La lecture des journaux de Kafka lave celle des autres, ceux qui se composent dans les maisons secondaire de campagne, confinés mais au grand air, la bagnole 92 planquée dans le garage, et toute honte bue avec le petit doigt en l’air tenant la tasse de thé.

Respectez les distanciation sociale sans vous éloigner les uns des autres : la lecture distraite des messages reçus par voie officielle est une aventure dans les confins du langage. S’y affronte chaque jour un peu plus la frontière entre la consigne, l’ordre et la supplique — entre la solennité patriotarde et le ridicule achevé. Rester chez soi, c’est faire un pas vers l’autre : on ne fera sans doute jamais mieux que cela, mais on s’y attelle. Ce matin, c’était le programme la Nation apprenante qui était lancé sur les antennes : j’imagine que c’est en apprenant qu’on devient apprenant, et qu’au cri de Vive la Nation les classes de première section de maternelle vont chanter Il est éteint Petit Navire la main sur le cœur. Soixante-dix huit morts ce jour ici, six cent vingt-sept en Italie : tous d’une maladie inconnue il y a six mois.

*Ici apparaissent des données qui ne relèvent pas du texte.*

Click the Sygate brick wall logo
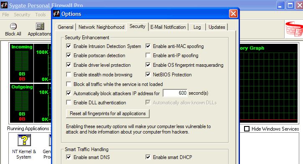Viewport: 303px width, 164px height. pos(294,29)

Et mille euros : ce n’est pas un jeu, mais ce à quoi on évalue ce matin la vie d’un être social. C’est le tarif lâché par le pouvoir pour ceux qui voudraient faire le sale boulot — celui de faire tourner la boutique. Prime de mille euros accordée à qui voudra sortir des tranchées pour relancer l’économie (phrase qui sent déjà l’aliénation et l’escroquerie à la plus-value). Le chantage à la récession s’exerce surtout par ceux qui en sont les premiers responsables.

Pendant ce temps, s’abattent sur ceux qui n’ont pas de toit les cent trente-huit euros d’errance. Ils cherchaient seulement la dernière soupe populaire qu’ils ne trouveront pas : pas essentiel à la marche de l’État. Les Centres de Rétention Administrative ne sont pas capables de faire respecter les mesures barrières entre individus : sans doute parce qu’ils sont trop occupés à les lever entre les migrants et nous.

Les situations extrêmes décidément laissent dévoiler la véritable nature de ces pourritures qui siègent dans les fauteuils du pouvoir.

En attendant : les jours d’orage s’annoncent, la vague n’est pas encore là et tout commence à craquer déjà. Il y a des joies sidérantes aussi, dans la détresse. Contre ce monde, un monde à l’intérieur de lui s’organise. Il y a celui qui maladroitement envoie partout un modèle pour se confectionner des masques en tissu. On affrontera la maladie à main nue, et le visage sanglé par des voilages transparents, pour faire bonne figure. Et il y a, le soir tombé, à vingt heures, des cris soudains dans la ville et des étreintes pures, sans la morgue des victoires sportives, sans le grotesque des soirées électorales : ce n’est pas vrai que c’est une guerre, mais il est sûr que certains luttent et pour d’autres s’exposent. Leurs protections valent à peine les masques en tissu. (Sur un mur de Montpellier, le graf désespéré et rigolard : on veut des masques, pas des Parisiens)

L’Italie nous donne chaque jour des nouvelles de nous, une semaine par avance. Elles ne sont pas bonnes.

Quand tout sera terminé, il faudra demander des comptes, oui, à ceux qui ont organisé la pénurie et l’abandon, laissent les médecins sans (masque de) protection et en premières lignes, se calfeutrent en appelant à tous d’en profiter pour faire du sport et lire, laissent crever les autres, tous les autres.

Les mauvais jours finiront bien par finir.